_Problem to solve_
The records below should be set down in full, please, without any change.

(Data excerpts)

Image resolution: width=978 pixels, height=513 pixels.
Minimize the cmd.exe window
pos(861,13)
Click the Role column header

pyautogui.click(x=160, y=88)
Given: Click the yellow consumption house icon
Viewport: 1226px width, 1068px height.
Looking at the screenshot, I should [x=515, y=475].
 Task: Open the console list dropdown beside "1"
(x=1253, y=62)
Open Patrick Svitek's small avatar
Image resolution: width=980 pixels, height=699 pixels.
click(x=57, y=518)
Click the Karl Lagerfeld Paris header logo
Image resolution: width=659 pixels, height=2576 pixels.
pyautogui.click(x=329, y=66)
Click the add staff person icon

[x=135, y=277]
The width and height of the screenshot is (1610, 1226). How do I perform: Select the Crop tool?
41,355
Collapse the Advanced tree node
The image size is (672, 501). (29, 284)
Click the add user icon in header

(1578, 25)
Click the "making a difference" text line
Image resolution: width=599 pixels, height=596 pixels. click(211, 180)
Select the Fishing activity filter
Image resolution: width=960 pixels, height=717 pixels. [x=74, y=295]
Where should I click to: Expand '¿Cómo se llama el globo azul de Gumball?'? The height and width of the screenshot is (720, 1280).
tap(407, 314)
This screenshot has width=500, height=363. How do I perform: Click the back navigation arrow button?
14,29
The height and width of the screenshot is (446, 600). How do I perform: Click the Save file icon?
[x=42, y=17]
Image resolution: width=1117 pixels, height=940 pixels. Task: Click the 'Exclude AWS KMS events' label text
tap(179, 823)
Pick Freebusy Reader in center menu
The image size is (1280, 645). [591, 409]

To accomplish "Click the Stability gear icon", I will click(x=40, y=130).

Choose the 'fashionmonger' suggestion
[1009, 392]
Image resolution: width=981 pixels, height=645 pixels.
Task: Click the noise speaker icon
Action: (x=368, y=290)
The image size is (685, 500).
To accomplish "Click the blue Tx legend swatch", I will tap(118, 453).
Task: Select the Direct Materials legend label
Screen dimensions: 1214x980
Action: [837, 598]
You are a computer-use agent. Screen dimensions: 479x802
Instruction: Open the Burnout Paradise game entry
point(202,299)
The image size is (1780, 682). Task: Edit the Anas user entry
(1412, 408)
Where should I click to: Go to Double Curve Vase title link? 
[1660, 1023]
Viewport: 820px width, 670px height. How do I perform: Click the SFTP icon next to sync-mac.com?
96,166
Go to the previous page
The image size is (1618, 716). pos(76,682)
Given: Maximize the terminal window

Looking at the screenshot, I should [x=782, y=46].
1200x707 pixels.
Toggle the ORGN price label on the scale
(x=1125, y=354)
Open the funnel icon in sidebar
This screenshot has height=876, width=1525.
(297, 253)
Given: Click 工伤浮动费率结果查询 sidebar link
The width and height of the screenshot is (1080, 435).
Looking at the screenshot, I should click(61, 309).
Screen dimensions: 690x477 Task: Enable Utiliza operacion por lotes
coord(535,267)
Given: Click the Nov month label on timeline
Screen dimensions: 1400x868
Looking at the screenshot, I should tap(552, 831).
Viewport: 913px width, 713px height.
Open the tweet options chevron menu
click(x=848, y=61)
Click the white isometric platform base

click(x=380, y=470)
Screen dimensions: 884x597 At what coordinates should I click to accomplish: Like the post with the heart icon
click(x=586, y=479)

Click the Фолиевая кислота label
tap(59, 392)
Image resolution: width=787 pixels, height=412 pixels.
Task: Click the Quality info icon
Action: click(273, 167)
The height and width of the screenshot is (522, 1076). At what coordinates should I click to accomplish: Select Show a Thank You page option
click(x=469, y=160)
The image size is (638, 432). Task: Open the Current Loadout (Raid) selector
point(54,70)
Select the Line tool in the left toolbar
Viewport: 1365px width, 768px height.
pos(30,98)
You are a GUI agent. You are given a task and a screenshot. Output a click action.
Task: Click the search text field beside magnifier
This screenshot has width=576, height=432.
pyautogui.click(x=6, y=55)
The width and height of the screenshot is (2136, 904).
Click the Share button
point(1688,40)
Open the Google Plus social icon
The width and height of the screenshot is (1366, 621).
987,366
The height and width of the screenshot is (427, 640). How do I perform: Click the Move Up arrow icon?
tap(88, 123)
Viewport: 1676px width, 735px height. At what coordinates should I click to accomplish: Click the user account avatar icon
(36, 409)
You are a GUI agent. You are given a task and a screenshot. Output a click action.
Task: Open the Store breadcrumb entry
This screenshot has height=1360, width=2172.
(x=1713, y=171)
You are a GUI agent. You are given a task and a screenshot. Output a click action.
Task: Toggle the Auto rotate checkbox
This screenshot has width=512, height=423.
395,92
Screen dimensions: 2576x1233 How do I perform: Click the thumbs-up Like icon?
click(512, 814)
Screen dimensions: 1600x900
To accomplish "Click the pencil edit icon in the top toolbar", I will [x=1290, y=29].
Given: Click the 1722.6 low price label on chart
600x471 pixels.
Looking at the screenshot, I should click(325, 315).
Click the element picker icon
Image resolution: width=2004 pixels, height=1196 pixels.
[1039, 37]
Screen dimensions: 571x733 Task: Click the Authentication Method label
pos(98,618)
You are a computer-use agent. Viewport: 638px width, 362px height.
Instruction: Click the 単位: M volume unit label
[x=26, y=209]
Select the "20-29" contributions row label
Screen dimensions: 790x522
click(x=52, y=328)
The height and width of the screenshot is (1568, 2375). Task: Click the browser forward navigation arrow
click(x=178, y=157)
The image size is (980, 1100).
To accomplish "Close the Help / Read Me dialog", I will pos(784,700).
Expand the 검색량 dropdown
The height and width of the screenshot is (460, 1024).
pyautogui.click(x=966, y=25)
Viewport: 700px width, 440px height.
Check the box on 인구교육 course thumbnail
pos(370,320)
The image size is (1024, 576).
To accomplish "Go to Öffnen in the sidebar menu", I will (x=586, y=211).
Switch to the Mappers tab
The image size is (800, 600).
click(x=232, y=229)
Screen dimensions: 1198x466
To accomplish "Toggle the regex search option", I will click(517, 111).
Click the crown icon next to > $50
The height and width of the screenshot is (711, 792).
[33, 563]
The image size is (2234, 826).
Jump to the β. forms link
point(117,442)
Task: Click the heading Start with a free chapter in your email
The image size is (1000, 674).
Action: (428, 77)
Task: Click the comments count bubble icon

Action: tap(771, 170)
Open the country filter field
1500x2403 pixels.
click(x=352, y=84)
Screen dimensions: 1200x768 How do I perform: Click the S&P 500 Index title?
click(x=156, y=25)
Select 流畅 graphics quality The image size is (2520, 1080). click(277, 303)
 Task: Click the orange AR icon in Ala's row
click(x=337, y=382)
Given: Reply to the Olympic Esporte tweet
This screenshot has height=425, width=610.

_Exercise output_
Image resolution: width=978 pixels, height=513 pixels.
Minimize the cmd.exe window
pos(861,13)
Click the Role column header

pyautogui.click(x=160, y=88)
Given: Click the yellow consumption house icon
Viewport: 1226px width, 1068px height.
Looking at the screenshot, I should [x=515, y=475].
 Task: Open the console list dropdown beside "1"
(x=1253, y=62)
Open Patrick Svitek's small avatar
Image resolution: width=980 pixels, height=699 pixels.
click(x=57, y=518)
Click the Karl Lagerfeld Paris header logo
Image resolution: width=659 pixels, height=2576 pixels.
pyautogui.click(x=329, y=66)
Click the add staff person icon

[x=135, y=277]
The width and height of the screenshot is (1610, 1226). How do I perform: Select the Crop tool?
41,355
Collapse the Advanced tree node
The image size is (672, 501). (29, 284)
Click the add user icon in header

(1578, 25)
Click the "making a difference" text line
Image resolution: width=599 pixels, height=596 pixels. click(211, 180)
Select the Fishing activity filter
Image resolution: width=960 pixels, height=717 pixels. [x=74, y=295]
Where should I click to: Expand '¿Cómo se llama el globo azul de Gumball?'? The height and width of the screenshot is (720, 1280).
tap(407, 314)
This screenshot has width=500, height=363. How do I perform: Click the back navigation arrow button?
14,29
The height and width of the screenshot is (446, 600). How do I perform: Click the Save file icon?
[x=42, y=17]
Image resolution: width=1117 pixels, height=940 pixels. Task: Click the 'Exclude AWS KMS events' label text
tap(179, 823)
Pick Freebusy Reader in center menu
The image size is (1280, 645). [591, 409]

To accomplish "Click the Stability gear icon", I will click(x=40, y=130).

Choose the 'fashionmonger' suggestion
[1009, 392]
Image resolution: width=981 pixels, height=645 pixels.
Task: Click the noise speaker icon
Action: (x=368, y=290)
The image size is (685, 500).
To accomplish "Click the blue Tx legend swatch", I will tap(118, 453).
Task: Select the Direct Materials legend label
Screen dimensions: 1214x980
Action: [837, 598]
You are a computer-use agent. Screen dimensions: 479x802
Instruction: Open the Burnout Paradise game entry
point(202,299)
The image size is (1780, 682). Task: Edit the Anas user entry
(1412, 408)
Where should I click to: Go to Double Curve Vase title link? 
[1660, 1023]
Viewport: 820px width, 670px height. How do I perform: Click the SFTP icon next to sync-mac.com?
96,166
Go to the previous page
The image size is (1618, 716). pos(76,682)
Given: Maximize the terminal window

Looking at the screenshot, I should [x=782, y=46].
1200x707 pixels.
Toggle the ORGN price label on the scale
(x=1125, y=354)
Open the funnel icon in sidebar
This screenshot has height=876, width=1525.
(297, 253)
Given: Click 工伤浮动费率结果查询 sidebar link
The width and height of the screenshot is (1080, 435).
Looking at the screenshot, I should click(61, 309).
Screen dimensions: 690x477 Task: Enable Utiliza operacion por lotes
coord(535,267)
Given: Click the Nov month label on timeline
Screen dimensions: 1400x868
Looking at the screenshot, I should tap(552, 831).
Viewport: 913px width, 713px height.
Open the tweet options chevron menu
click(x=848, y=61)
Click the white isometric platform base

click(x=380, y=470)
Screen dimensions: 884x597 At what coordinates should I click to accomplish: Like the post with the heart icon
click(x=586, y=479)

Click the Фолиевая кислота label
tap(59, 392)
Image resolution: width=787 pixels, height=412 pixels.
Task: Click the Quality info icon
Action: click(273, 167)
The height and width of the screenshot is (522, 1076). At what coordinates should I click to accomplish: Select Show a Thank You page option
click(x=469, y=160)
The image size is (638, 432). Task: Open the Current Loadout (Raid) selector
point(54,70)
Select the Line tool in the left toolbar
Viewport: 1365px width, 768px height.
pos(30,98)
You are a GUI agent. You are given a task and a screenshot. Output a click action.
Task: Click the search text field beside magnifier
This screenshot has width=576, height=432.
pyautogui.click(x=6, y=55)
The width and height of the screenshot is (2136, 904).
Click the Share button
point(1688,40)
Open the Google Plus social icon
The width and height of the screenshot is (1366, 621).
987,366
The height and width of the screenshot is (427, 640). How do I perform: Click the Move Up arrow icon?
tap(88, 123)
Viewport: 1676px width, 735px height. At what coordinates should I click to accomplish: Click the user account avatar icon
(36, 409)
You are a GUI agent. You are given a task and a screenshot. Output a click action.
Task: Open the Store breadcrumb entry
This screenshot has height=1360, width=2172.
(x=1713, y=171)
You are a GUI agent. You are given a task and a screenshot. Output a click action.
Task: Toggle the Auto rotate checkbox
This screenshot has width=512, height=423.
395,92
Screen dimensions: 2576x1233 How do I perform: Click the thumbs-up Like icon?
click(512, 814)
Screen dimensions: 1600x900
To accomplish "Click the pencil edit icon in the top toolbar", I will [x=1290, y=29].
Given: Click the 1722.6 low price label on chart
600x471 pixels.
Looking at the screenshot, I should click(325, 315).
Click the element picker icon
Image resolution: width=2004 pixels, height=1196 pixels.
[1039, 37]
Screen dimensions: 571x733 Task: Click the Authentication Method label
pos(98,618)
You are a computer-use agent. Viewport: 638px width, 362px height.
Instruction: Click the 単位: M volume unit label
[x=26, y=209]
Select the "20-29" contributions row label
Screen dimensions: 790x522
click(x=52, y=328)
The height and width of the screenshot is (1568, 2375). Task: Click the browser forward navigation arrow
click(x=178, y=157)
The image size is (980, 1100).
To accomplish "Close the Help / Read Me dialog", I will pos(784,700).
Expand the 검색량 dropdown
The height and width of the screenshot is (460, 1024).
pyautogui.click(x=966, y=25)
Viewport: 700px width, 440px height.
Check the box on 인구교육 course thumbnail
pos(370,320)
The image size is (1024, 576).
To accomplish "Go to Öffnen in the sidebar menu", I will (x=586, y=211).
Switch to the Mappers tab
The image size is (800, 600).
click(x=232, y=229)
Screen dimensions: 1198x466
To accomplish "Toggle the regex search option", I will click(517, 111).
Click the crown icon next to > $50
The height and width of the screenshot is (711, 792).
[33, 563]
The image size is (2234, 826).
Jump to the β. forms link
point(117,442)
Task: Click the heading Start with a free chapter in your email
The image size is (1000, 674).
Action: (428, 77)
Task: Click the comments count bubble icon

Action: tap(771, 170)
Open the country filter field
1500x2403 pixels.
click(x=352, y=84)
Screen dimensions: 1200x768 How do I perform: Click the S&P 500 Index title?
click(x=156, y=25)
Select 流畅 graphics quality The image size is (2520, 1080). click(277, 303)
 Task: Click the orange AR icon in Ala's row
click(x=337, y=382)
Given: Reply to the Olympic Esporte tweet
This screenshot has height=425, width=610.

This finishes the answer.